Letitia did not want to speak to this Mr. Driscoll.
“The typewriter, Ms. Hawking?” he snapped.
“Don’t touch it,” Letitia said, not sure herself what to do with it. She made to step around him and when he wouldn’t move, she glared up at him. “Do you think it wants you? What did you see when it looked at you? What did you feel?”
He dropped the box and stepped away as though she’d slapped him.
Before it was more than a thought, Letitia picked up the typewriter in her gloved hands and plonked it in the box. As an afterthought, she covered it with a discarded sheet. Grasping its edges and taking care not to touch the sheet that covered the typewriter, she hefted it in her arms before holding it out for Mr. Driscoll.
“Dispose of this in the ocean,” she said. “Far from the coast.”
When he wouldn’t take it, Letitia took a deep breath, and walked toward the stairs. She didn’t want to stay down here a moment longer.
“Are you coming, Mr. Driscoll?”
There was a muttered cursing in the dark, and she heard the brogue of his voice.
“My apologies,” he said, voice tight. “I was not prepared for such a…manifestation.”
“Why do you sometimes sound like an Irishman if your family has lived in America for years?” Letitia asked, trying to distract him.
“Because I grew up there,” he said, “and when the woman I loved died, I went back.”
She didn’t ask more when she heard his footsteps on the cellar floor echoing behind her, relieved he followed. The poisonous thing in her arms didn’t stir, and when she was in the full sunlight of the entry hall, she breathed a sigh of relief. Letitia turned and tried to give the box to Mr. Driscoll, but he made no move to take it, leaning against the door jamb of the cellar and bathing in the morning light.
“I do not wish to—” he broke off, a grimace stark on his face. “It has an unpleasant effect on me. I do not have the necessary skills you do to defend my thoughts.”
Letitia didn’t dare leave it lying around. She took it to his study, placing it on the corner of his desk. As she walked out, she ran into Finola, who peered over her shoulder.
“A typewriter?” she asked. Finola couldn’t have seen it since it had been under a sheet before she ran, and Letitia had covered it. She’d read Letitia’s mind.
Finola’s were flushed, hands clenched, a resentment that a mundane machine had been the source of such terrible nightmares. The wave of hatred that crossed Finola’s face as she stepped forward made Letitia stand in front of the door to block her.
“Move aside,” Finola used the same tone Letitia had used on Mr. Driscoll in the basement. Letitia stood her ground.
“What do you think will happen if you touch it?” she said instead, moving so that Finola had to look into her eyes.

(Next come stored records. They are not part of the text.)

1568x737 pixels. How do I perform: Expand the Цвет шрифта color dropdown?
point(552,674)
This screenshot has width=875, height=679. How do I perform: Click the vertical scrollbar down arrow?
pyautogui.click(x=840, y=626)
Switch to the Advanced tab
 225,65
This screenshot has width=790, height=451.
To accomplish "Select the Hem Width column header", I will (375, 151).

“You don’t—” Finola bit the words out before falling silent. “I have to know, to see for myself.”
“No.” Letitia whirled about and had a moment to be grateful there was a key in the door. She turned the lock and took the key.
When she faced Finola, she thought for a moment the girl would launch herself at Letitia.
“You should at least let me see it,” Finola whispered, tears coming so it took only a blink before they were cascading down her cheeks.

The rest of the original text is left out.